Directions for this task: According to the article on the Federal Highway Administration, what was the Office of Road Inquiry renamed in 1905?

Article:
◆ ◆ ◆ ◆ ◆ ◆ ◆

Federal Highway Administration

Agency overview
- Formed: April 1, 1967; 59 years ago
- Preceding agency: Bureau of Public Roads;
- Jurisdiction: Federal government of the United States
- Headquarters: Washington, D.C.
- Annual budget: $46 billion (FY2019)
- Agency executives: Sean McMaster, Administrator; Jay Payne, Deputy Administrator; Executive Director;
- Parent agency: United States Department of Transportation
- Website: highways.dot.gov

= Federal Highway Administration =

US highway transportation agency

The Federal Highway Administration (FHWA) is a division of the United States Department of Transportation that specializes in highway transportation. The agency's major activities are grouped into two programs, the Federal-aid Highway Program and the Federal Lands Highway Program. Its role had previously been performed by the Office of Road Inquiry, Office of Public Roads and the Bureau of Public Roads.

==History==

===Background===

With the coming of the bicycle in the 1890s, interest grew regarding the improvement of streets and roads in America. The traditional method of putting the burden on maintaining roads on local landowners was increasingly inadequate. In 1893, the federal Office of Road Inquiry (ORI) was founded; in 1905, it was renamed the Office of Public Roads (OPR) and made a division of the United States Department of Agriculture.

Demands grew for local and state government to take charge. With the coming of the automobile, urgent efforts were made to upgrade and modernize dirt roads designed for horse-drawn wagon traffic. In 1910, the American Association for Highway Improvement was organized. Funding came from automobile registration, and taxes on motor fuels, as well as state aid. By 1914, there were 2.4 million miles of rural dirt rural roads; 100,000 miles had been improved with grading and gravel, and 3,000 miles were given high-quality surfacing. The rapidly increasing speed of automobiles, and especially trucks, made maintenance and repair high-priority items.

◆ ◆ ◆ ◆ ◆ ◆ ◆

Data shown:
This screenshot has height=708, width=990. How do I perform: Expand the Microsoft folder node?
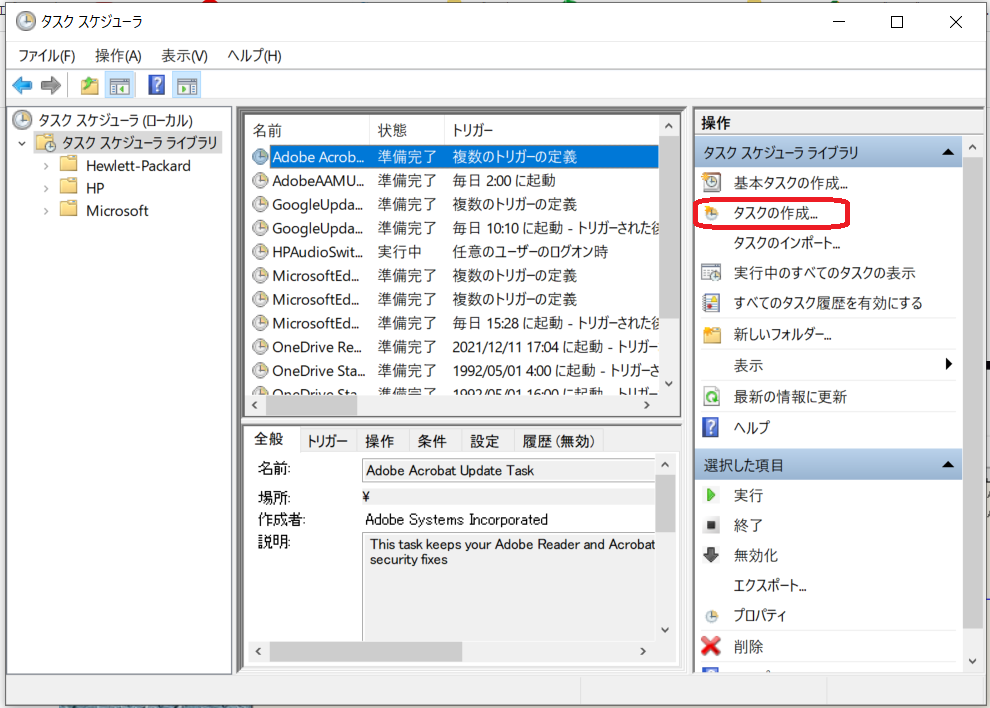(x=46, y=210)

◆ ◆ ◆ ◆ ◆ ◆ ◆

Final answer: The Office of Public Roads (OPR).